I don’t have an issue per se, just confused on so many zero methods. I just want a keep it simple solution that will enable me to be combat effective from zero to 300 yards – that meter stuff confuses me as well 🙂 Now that I’ve hung up my jock-strap and military ID card, I no longer see the need to engage beyond 300 yards.
Semper Fi,
Ken
I’m trying to find ballistic data for zeroing a 12.5 inch barrel in 5.56 with an Eotech HOB 2.26. with 77 grain OTM.
None of the ballistic calculators seem to give an option for barrel length. They also don’t give an ammo option for 77 grain OTM. Should I select the 77 gr HPBT Match King option?

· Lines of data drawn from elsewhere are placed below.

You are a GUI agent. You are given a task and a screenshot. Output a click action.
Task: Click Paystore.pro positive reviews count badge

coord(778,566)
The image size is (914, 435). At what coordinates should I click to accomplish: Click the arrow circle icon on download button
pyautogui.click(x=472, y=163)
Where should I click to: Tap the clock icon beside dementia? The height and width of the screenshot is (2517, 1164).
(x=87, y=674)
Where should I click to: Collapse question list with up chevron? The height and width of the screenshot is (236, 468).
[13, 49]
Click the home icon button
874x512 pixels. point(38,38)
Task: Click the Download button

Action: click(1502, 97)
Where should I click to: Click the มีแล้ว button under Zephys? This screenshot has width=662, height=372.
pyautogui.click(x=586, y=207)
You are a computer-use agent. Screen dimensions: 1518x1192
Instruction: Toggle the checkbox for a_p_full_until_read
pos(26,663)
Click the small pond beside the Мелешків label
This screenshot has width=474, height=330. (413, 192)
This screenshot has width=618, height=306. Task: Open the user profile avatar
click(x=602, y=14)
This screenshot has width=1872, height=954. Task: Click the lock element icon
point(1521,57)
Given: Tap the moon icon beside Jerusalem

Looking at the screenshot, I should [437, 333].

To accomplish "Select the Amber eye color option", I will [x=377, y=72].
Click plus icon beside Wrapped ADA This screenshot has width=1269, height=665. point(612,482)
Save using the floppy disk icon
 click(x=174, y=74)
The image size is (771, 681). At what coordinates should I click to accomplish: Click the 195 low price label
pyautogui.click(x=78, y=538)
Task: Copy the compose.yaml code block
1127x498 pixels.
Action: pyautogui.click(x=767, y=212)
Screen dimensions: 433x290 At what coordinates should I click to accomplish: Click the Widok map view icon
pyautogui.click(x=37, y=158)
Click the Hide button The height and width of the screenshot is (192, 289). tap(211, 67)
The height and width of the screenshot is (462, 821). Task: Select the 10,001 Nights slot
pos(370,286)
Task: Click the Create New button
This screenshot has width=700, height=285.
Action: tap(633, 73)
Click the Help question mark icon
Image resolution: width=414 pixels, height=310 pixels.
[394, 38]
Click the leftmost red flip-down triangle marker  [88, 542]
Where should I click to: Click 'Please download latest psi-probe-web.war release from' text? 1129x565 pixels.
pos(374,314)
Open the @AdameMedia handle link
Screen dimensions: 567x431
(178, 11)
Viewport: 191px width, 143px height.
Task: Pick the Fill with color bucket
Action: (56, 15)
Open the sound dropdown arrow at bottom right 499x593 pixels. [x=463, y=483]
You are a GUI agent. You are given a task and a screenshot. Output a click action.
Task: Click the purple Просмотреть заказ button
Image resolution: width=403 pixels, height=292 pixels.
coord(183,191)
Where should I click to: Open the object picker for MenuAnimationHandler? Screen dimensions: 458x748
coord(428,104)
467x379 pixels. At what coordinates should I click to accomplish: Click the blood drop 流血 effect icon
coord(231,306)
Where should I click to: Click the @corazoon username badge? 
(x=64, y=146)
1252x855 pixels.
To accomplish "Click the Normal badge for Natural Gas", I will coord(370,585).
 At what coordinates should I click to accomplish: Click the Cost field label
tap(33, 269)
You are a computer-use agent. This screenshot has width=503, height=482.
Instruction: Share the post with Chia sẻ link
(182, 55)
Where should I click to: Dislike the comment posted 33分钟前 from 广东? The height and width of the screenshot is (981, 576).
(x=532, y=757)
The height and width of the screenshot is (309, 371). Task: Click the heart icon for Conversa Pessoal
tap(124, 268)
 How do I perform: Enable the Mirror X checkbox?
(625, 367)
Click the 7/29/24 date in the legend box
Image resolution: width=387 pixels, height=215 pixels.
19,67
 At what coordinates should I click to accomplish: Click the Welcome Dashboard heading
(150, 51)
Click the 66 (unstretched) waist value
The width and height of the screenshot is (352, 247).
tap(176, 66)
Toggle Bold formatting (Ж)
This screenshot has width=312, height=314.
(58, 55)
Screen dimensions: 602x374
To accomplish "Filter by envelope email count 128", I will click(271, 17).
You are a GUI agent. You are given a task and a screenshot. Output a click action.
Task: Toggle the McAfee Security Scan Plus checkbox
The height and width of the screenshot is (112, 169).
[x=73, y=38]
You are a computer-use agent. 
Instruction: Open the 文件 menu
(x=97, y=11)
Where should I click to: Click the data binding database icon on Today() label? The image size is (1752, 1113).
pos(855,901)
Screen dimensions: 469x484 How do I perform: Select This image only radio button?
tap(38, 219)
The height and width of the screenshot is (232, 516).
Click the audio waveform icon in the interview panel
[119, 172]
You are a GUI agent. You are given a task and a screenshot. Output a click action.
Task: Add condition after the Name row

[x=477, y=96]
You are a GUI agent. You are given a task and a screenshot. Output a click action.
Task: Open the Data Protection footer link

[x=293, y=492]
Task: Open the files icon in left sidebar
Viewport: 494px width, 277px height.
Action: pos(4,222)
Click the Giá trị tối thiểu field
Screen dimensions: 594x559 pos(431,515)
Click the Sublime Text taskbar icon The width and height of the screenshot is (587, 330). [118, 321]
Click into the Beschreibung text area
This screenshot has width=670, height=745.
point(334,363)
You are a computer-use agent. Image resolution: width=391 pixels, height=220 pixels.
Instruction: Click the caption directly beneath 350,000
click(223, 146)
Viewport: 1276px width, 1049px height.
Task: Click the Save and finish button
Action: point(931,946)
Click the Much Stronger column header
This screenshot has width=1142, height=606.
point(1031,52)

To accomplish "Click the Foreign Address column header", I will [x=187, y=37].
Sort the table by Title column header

I’m using the JMB calculator. Again, I don’t see an option for barrel length. I’m assuming the data given is for a 20 inch barrel?
I want to make sure I’m getting the correct trajectory data.
I love this article on MPBR! I want to use the data for the MPBR in my zero.
Any help or suggestions would be greatly appreciated!
Thank you!
Hi David, you’re not really going to be able to select a barrel length. Rather, all of these calculations are based on velocity- of which barrel length is a major factor. From a quick search around, Magtech 77gr OTM produces about 2560 FPS from a 12.5″ barrel. That could be a good starting point to plug in your numbers.
Thanks for your response Matt!
Matt, I learned a lot from this article. Appreciate your insight on this subject. Has made me really think about what zeros to use for different rifles, barrel lengths, calibers. My issue is I have limited range distances to use for zeroing. As in, my range has 20, 25, and 100 yard distances only. So If I want to set a 36 yard zero, I would have to calculate the the difference between POI at 20 or 25 yards from POA. Would love to see an article on this if possible.
Hey Rich, thanks for the comment. Seeing as this article was posted 6 years ago, it’s probably due for an update and a refresh. In your situation, I would probably just keep things simple and use a 100 yard zero for centerfire rifles, 25 for rimfire, and 20 for pistol dots/PCCs.
Given the realistic envelope of engagement distances for “real world” scenarios outside of long distance hunting, these zeroing distances are perfectly good ways to go about things.
Makes sense! Thanks for the reply and update to article.